Wie lange brauchen die meisten Menschen, um einzuschlafen? Wir haben Kristen Willeumier, Ph.D., Neurowissenschaftlerin und Autorin von Biohack Your Brain, gefragt.
Das typische Einschlafzeitfenster
Es ist schwierig, die genaue Einschlafzeit zu messen, da man ja döst, wenn es passiert. Dennoch haben die meisten eine grobe Vorstellung – sei es 10 Minuten oder eine halbe Stunde.
Laut Willeumier benötigen die meisten Menschen 5 bis 20 Minuten. Liegen Sie am unteren Ende dieser Spanne, dürfen Sie sich glücklich schätzen!
Einschlafen innerhalb von 20 Minuten signalisiert, dass Körper und Geist bereit für tiefen, erholsamen Schlaf sind. Dennoch warnt die Expertin: Fixieren Sie sich nicht zu sehr auf diese Marke.
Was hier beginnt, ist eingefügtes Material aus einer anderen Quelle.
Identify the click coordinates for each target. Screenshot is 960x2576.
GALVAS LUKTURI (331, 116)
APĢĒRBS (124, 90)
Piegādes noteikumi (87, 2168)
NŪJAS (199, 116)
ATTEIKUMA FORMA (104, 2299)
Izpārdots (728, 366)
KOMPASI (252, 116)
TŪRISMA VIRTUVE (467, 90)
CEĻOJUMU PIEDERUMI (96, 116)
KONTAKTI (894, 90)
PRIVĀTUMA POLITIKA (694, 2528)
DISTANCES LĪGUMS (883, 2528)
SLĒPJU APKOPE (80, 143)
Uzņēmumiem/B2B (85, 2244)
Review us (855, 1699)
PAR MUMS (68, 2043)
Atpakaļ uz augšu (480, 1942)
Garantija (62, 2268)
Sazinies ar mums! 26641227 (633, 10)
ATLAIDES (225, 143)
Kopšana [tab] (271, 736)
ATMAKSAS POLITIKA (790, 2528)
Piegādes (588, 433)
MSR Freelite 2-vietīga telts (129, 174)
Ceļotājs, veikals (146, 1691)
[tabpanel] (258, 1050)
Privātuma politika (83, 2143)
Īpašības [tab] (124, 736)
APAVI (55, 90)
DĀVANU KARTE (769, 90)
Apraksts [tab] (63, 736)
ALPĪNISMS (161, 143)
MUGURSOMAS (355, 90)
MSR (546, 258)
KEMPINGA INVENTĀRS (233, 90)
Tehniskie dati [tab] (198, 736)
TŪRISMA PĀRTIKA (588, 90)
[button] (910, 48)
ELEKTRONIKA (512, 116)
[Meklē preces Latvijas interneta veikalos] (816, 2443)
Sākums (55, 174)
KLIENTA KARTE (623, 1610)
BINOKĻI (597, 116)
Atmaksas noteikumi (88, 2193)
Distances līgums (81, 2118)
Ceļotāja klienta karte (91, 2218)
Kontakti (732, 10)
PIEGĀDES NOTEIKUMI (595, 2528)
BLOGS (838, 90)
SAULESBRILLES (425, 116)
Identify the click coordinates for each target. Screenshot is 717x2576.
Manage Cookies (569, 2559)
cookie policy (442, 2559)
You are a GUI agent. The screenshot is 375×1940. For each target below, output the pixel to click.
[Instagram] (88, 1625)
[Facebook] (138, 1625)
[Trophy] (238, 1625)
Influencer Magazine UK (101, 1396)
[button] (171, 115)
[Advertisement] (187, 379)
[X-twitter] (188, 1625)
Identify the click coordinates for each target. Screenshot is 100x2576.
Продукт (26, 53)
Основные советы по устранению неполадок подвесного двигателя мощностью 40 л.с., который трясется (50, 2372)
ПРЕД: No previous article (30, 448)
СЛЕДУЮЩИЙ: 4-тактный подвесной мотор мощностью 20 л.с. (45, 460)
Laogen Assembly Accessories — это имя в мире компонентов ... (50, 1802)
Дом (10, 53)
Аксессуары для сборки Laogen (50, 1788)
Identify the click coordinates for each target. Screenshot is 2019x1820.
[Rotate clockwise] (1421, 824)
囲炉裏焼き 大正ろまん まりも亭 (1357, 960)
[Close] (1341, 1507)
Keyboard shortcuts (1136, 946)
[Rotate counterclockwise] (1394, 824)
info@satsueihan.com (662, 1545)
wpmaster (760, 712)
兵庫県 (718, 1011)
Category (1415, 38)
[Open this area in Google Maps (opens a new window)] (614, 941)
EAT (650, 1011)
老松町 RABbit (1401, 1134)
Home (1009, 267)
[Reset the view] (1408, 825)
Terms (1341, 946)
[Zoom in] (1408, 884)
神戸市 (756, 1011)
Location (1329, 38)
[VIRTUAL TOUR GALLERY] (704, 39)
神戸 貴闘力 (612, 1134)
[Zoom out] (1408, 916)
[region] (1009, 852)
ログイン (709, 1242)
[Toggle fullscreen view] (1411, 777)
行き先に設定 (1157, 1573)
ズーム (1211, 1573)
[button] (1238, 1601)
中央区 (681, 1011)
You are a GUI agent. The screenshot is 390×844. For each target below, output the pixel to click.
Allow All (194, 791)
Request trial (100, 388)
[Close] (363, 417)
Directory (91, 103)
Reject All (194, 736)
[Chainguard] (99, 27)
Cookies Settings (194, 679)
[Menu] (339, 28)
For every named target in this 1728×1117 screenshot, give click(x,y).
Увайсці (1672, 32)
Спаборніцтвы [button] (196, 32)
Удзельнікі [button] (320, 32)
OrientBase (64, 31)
Stress darüber hält Sie nur länger wach.
Selbst wenn es eine Stunde dauert, ist das kein Grund zur Sorge. „Das ist völlig in Ordnung. Machen Sie sich keine Gedanken“, betont sie.
So erreichen Sie Ihr ideales Einschlafzeitfenster
Kennen Sie Ihre übliche Einschlafzeit, können Sie Ihre Zubettgehzeit entsprechend planen.
In stressigen Nächten starten Sie früher mit der Entspannung, da es länger dauern kann.
Willeumier empfiehlt, 30 Minuten vor dem Schlafengehen ein Magnesiumpräparat wie mbgs Schlafunterstützung+ einzubauen.*
„Oft rastet der Geist nicht ein. Magnesium beruhigt ihn“, erklärt sie. Es fördert Schlafqualität, zirkadianen Rhythmus und Entspannung – für schnelleres Einschlafen.*
Zudem: Dimmen Sie 1-2 Stunden vor dem Zubettgehen das Licht, um den Schlafrhythmus anzukurbeln. „Das ist entscheidend“, sagt sie. „Bei Zubettgehen um 22 Uhr ab 20 Uhr dimmen.“ Ideale Raumtemperatur: 15,5-19,5 °C (60-67 °F).
Bei hohem Stress: Meditieren, baden, lesen oder Naturgeräusche hören. (Weitere Tipps für besseren Schlaf hier!)
Zusammenfassung
5 bis 20 Minuten sind üblich zum Einschlafen – länger ist okay. Weniger Grübeln bedeutet mehr Entspannung und natürlicher Schlaf.